ARIN's next constitutional test will probably not arrive as one defining crisis. It will arrive through accumulation. Transfer rules will be debated. Legacy service boundaries will become more important as routing-security expectations rise. Fee and reserve choices will be scrutinised. Resource-review practices will be watched by buyers and lenders. Small operators will decide whether participation is worth the cost. Courts and banks will continue to treat registry records as evidence. Governments and public buyers will ask for continuity. Cloud and hosting demand will keep IPv4 scarcity alive even as IPv6 grows.

The first watchpoint is whether ARIN distinguishes allocation-era logic from post-depletion recognition. Conservation remains relevant, but it cannot justify every market restriction after the free pool has gone. Needs-based transfer limits, waiting-list rules and inter-RIR compatibility should be defended with evidence about concrete harms and costs, not inherited vocabulary.

The second watchpoint is service leverage. If RPKI, IRR, reverse DNS and related services become operationally essential, agreement boundaries must be explained and reviewed. Optional services can become de facto necessities. A constitutional registry notices when that transition changes bargaining power.

The third watchpoint is review data. Aggregate appeal, cure, denial, delay, emergency and resource-review metrics would make ARIN's discretion easier to price. Absence of data will not prove abuse, but it will leave markets dependent on anecdotes and private advice.

The fourth watchpoint is small-operator burden. Documentation, fees, meeting participation, legal vocabulary and transfer friction all scale differently across firms. ARIN should measure whether its rules protect the ledger at costs that smaller networks can bear.

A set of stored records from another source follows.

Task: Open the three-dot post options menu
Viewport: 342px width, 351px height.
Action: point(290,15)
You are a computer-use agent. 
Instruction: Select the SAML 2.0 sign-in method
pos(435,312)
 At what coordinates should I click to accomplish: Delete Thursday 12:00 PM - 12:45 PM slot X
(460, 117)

The fifth watchpoint is board and member accountability. Elections, participation and policy debates should be treated as control over infrastructure economics, not as volunteer ritual. Candidate information, conflict disclosure, turnout and economic-impact discussion will matter more as scarcity persists.

The sixth watchpoint is external reliance. Courts, banks, governments, operators and cloud providers will keep reading ARIN records. The more ARIN demonstrates mandate limits, reasons and remedies, the more those institutions can rely on the ledger without asking ARIN to become something larger.

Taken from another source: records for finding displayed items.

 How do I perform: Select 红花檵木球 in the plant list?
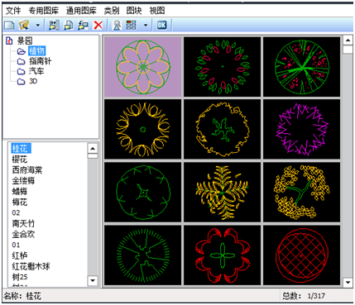point(31,266)
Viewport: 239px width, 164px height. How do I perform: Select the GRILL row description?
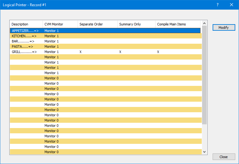(x=24, y=52)
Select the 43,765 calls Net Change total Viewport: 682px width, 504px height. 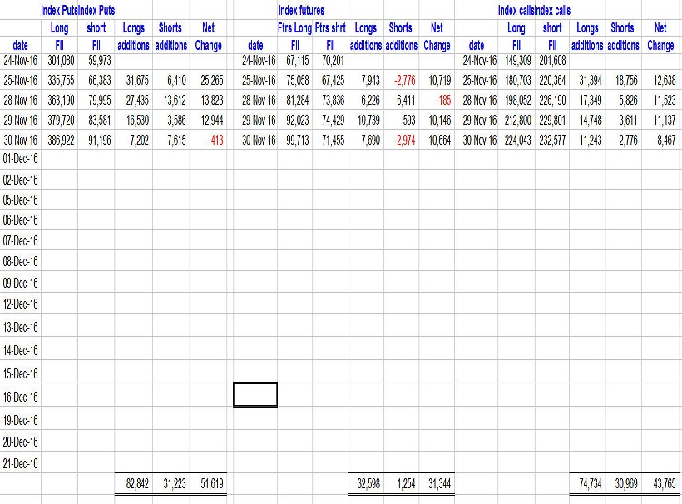(x=661, y=482)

The conclusion is deliberately modest. ARIN should be a better ledger, not a louder sovereign. It should protect uniqueness, accuracy, authenticated change, public registration, reverse DNS, routing-security coherence, transfer integrity and continuity. It should avoid becoming a court of general commercial disputes, a lender's guarantor, a broker's supervisor, an appraiser of IPv4, a regional capital controller or an internet property state. Its authority is strongest when it cannot easily be used for those things.

Constitutional limits are how a private registry earns public-like reliance without claiming public sovereignty. They make the institution less exciting and more valuable. In a post-2015 IPv4 economy, that is the bargain ARIN needs to keep renewing: narrow power, visible rules, reviewable decisions, restrained finances, accountable members, proportional remedies and a ledger that remains trusted because the operator knows where it ends.